UEFI attacks are by nature more targeted because the vulnerabilities are PC OEM or UEFI vendor specific, so they will only work on a specific subset of PCs or servers. However, there’s no shortage of such flaws. Over the past nine months the research team from Binarly found 42 high-impact vulnerabilities related to the SMM (System Management Mode) and DXE (driver execution environment) of firmware from multiple manufacturers. That said, more UEFI security mitigations have been added over the years, such as Intel BIOS Guard, which is part of the company’s Intel Hardware Shield technology and includes the Intel Platform Properties Assessment Module (PPAM) and the Intel SMI Transfer Monitor (STM).

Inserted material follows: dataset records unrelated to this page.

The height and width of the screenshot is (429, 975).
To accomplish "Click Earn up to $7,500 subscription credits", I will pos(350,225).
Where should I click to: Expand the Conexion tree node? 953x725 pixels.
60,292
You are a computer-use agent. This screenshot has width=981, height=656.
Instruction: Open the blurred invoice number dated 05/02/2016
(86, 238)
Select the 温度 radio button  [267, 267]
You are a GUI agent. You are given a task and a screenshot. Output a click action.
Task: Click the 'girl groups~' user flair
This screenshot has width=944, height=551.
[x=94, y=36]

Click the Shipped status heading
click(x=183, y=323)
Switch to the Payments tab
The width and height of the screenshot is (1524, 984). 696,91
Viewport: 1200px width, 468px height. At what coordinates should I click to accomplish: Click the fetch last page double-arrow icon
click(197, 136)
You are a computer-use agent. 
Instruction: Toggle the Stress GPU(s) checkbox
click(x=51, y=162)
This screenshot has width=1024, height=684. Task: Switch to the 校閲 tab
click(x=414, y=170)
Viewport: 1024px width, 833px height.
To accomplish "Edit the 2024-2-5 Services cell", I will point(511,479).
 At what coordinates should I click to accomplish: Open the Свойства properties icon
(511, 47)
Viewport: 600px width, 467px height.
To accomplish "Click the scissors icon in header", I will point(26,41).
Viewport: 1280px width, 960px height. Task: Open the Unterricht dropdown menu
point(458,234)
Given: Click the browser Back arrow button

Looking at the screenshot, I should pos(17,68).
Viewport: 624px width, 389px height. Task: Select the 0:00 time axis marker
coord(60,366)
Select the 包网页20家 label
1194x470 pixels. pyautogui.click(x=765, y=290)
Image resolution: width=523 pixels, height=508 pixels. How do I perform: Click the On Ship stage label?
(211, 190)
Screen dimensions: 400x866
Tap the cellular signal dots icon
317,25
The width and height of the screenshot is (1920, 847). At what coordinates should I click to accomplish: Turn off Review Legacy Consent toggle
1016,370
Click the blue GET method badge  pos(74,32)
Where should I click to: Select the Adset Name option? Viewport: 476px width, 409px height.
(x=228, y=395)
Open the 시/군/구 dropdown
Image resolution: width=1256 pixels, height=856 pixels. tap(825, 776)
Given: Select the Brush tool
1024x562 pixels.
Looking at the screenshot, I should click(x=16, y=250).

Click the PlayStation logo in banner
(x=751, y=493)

According to Binarly’s Black Hat talk, while these technologies have made some exploits harder, they have also increased the attack surface by adding code that might contain vulnerabilities. To demonstrate these, the team demonstrated several vulnerabilities they found recently that can enable what they refer to as Pre-EFI (PEI) attacks. These are attacks that execute even earlier in the boot stage before the mitigations are even applied.
“During the most part of PEI phase no security protections against SPI [the flash chip where UEFI is stored] modifications are enabled,” the researchers said in their presentation. Technologies like BLE, SMM_BWP, PRx or Intel BIOS Guard are not enabled at this moment, they said.
The researchers disclosed three PEI memory corruption vulnerabilities that affects firmware made by Intel and AMI and could lead to arbitrary code execution (CVE-2022-28858, CVE-2022-36372, CVE-2022-32579), one vulnerability that can lead to DXE arbitrary code execution (CVE-2022-34345), and three SMM memory corruption flaws (CVE-2022-27493 and CVE-2022-33209). They also found and disclosed six SMM memory corruption issues in HP firmware that can lead to arbitrary code execution (CVE-2022-23930, CVE-2022-31644, CVE-2022-31645, CVE-2022-31646, CVE-2022-31640 and CVE-2022-31641).
“Remember that complexity is an enemy of security,” Binarly CEO Alex Matrosov said during the talk, reminding vendors that UEFI security features should be properly configured and consistent across the entire ecosystem and that information stored in UEFI static storage contains a lot of important data and should be considered as a potential attack vector that can enable attackers to perform easy bypasses.